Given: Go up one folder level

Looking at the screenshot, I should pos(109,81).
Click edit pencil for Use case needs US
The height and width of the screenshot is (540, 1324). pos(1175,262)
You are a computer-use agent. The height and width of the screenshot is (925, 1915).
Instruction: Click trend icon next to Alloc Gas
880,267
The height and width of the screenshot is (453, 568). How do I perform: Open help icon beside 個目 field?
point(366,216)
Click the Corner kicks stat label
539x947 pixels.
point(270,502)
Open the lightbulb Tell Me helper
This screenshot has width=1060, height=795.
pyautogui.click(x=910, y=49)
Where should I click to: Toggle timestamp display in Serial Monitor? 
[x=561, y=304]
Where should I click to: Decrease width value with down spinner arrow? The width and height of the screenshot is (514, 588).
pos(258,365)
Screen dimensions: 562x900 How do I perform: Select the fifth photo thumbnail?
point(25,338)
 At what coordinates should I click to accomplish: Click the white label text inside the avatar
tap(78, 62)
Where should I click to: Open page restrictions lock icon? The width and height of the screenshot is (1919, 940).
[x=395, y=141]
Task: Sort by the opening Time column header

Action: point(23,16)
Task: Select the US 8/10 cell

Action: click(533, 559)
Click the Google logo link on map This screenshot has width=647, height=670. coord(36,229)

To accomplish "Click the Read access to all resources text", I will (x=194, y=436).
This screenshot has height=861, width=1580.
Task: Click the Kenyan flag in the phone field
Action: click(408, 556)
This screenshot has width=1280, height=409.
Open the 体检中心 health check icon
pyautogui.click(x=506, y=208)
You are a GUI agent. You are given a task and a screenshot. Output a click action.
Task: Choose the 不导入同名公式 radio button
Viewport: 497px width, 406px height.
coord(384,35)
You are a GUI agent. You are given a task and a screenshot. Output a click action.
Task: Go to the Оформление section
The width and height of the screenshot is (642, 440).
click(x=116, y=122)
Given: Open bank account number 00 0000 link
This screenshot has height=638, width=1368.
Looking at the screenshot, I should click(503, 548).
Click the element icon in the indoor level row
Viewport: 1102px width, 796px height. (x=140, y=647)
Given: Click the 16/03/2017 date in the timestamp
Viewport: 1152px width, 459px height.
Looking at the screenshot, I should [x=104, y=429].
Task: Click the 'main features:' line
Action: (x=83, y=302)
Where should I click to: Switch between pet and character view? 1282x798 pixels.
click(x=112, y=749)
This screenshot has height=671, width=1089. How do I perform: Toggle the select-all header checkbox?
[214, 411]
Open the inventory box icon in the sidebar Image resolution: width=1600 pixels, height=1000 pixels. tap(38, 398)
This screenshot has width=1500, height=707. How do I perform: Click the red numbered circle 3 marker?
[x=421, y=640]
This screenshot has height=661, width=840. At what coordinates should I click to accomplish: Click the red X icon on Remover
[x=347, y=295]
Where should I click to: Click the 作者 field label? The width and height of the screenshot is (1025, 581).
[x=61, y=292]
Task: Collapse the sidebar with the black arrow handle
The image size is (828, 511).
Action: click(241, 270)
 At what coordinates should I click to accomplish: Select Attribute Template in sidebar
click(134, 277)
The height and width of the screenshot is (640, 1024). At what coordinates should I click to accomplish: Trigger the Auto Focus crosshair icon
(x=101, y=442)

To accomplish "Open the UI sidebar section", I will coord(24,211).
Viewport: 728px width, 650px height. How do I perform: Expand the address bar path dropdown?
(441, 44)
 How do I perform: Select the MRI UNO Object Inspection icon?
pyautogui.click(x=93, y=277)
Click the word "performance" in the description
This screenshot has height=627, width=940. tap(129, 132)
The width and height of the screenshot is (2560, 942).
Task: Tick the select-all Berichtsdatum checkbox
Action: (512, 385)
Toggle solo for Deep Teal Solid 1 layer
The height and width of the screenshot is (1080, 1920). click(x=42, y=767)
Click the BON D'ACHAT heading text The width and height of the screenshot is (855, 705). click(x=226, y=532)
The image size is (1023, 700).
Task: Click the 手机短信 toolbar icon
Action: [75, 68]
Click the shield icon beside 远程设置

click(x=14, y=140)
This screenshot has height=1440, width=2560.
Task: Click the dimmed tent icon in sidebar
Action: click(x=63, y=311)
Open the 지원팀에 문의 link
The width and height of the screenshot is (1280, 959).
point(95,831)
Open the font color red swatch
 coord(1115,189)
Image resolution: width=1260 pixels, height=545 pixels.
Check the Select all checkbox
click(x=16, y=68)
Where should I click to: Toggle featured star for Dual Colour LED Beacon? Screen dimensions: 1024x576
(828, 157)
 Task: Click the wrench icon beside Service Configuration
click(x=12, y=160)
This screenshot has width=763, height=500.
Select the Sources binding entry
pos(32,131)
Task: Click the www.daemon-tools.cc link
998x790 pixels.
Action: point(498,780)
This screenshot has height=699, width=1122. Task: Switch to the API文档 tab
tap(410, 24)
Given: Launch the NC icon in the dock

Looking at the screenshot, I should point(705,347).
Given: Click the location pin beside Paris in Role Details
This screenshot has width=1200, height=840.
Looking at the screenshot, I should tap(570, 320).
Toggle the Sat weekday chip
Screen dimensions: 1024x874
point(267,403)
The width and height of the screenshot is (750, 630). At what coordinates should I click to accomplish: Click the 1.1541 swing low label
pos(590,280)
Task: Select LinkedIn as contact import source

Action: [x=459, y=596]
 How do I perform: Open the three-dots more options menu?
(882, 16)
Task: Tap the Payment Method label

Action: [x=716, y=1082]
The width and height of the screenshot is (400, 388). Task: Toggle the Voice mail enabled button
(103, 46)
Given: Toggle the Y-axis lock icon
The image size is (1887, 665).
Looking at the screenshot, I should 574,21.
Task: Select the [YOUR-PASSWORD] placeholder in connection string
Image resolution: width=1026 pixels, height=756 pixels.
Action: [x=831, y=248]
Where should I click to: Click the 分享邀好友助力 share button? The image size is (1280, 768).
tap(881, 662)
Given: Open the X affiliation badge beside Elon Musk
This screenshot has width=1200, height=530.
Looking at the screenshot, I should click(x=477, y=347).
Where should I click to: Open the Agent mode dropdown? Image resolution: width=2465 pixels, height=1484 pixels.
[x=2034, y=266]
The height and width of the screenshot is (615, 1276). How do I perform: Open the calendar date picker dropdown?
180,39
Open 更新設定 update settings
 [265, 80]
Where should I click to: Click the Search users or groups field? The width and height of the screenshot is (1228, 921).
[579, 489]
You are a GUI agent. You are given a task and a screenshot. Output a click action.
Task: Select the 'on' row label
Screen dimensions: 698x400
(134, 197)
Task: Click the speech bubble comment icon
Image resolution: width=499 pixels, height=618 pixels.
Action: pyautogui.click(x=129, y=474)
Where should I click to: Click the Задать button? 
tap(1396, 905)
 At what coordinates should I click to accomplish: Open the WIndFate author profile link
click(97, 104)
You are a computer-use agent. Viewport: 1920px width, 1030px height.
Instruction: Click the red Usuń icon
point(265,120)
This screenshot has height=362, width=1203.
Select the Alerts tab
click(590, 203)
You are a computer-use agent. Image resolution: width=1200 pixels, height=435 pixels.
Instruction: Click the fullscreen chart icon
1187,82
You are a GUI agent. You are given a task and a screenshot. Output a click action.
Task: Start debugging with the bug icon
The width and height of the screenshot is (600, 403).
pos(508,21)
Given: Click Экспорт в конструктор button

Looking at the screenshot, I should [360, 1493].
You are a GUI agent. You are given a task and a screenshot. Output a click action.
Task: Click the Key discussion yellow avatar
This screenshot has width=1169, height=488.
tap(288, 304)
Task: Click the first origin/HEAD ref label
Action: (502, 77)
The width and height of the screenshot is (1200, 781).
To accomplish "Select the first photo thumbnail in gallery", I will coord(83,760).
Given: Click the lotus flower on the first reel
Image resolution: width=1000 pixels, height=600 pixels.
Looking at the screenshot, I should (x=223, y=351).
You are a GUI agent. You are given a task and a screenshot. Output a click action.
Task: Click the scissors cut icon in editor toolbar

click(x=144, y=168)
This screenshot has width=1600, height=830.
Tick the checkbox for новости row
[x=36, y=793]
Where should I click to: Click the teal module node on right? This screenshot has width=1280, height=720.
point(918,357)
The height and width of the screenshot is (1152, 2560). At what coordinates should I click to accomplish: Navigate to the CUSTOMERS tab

═══

== WHAT THE EXERCISE ASKS ==
Return the count of lines in the entries above that include the word "computer", without any added text.

== YOUR SOLUTION ==
3